── KUTIPAN TEKS

Apabila di Indonesia, biasanya sastra populer ini disebut dengan karya picisan, sementara di negara Amerika Serikat, disebut dengan lowbrow literature, dime novel, atau tulisan picisan.

Sejarah Perkembangan Sastra Populer di Dunia

Pada tahun 1960-an, keberadaan sastra mulai berkembang secara pesat dan tidak dianggap sebagai tulisan picisan lagi, terutama di Amerika Serikat. Bahkan pada kala itu, telah terdapat berbagai metode dan teori guna menelaah berbagai karya sastra populer ini. Terdapat pandangan bahwa sastra populer ini sebenarnya merupakan genre khusus dalam sebuah budaya populer yang sama nilainya dengan budaya adiluhung.

────
── MATERI YANG DISEDIAKAN

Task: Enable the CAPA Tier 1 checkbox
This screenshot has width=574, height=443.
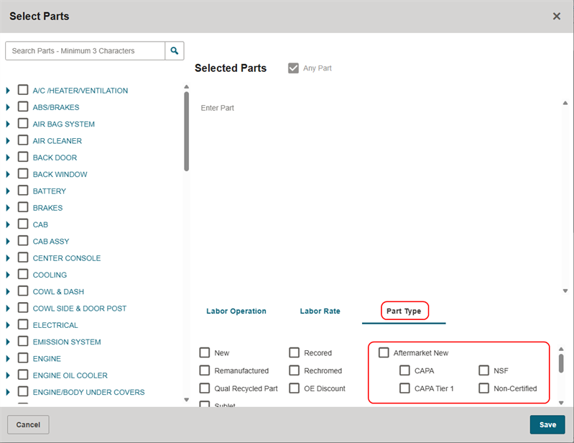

────

■ DESKRIPSI LATIHAN ■
Tuliskan semua sebutan bagi sastra populer di Indonesia dan di Amerika Serikat yang tercantum dalam teks tentang sastra populer.

■ JAWABAN TERTULIS ■
karya picisan, lowbrow literature, dime novel, tulisan picisan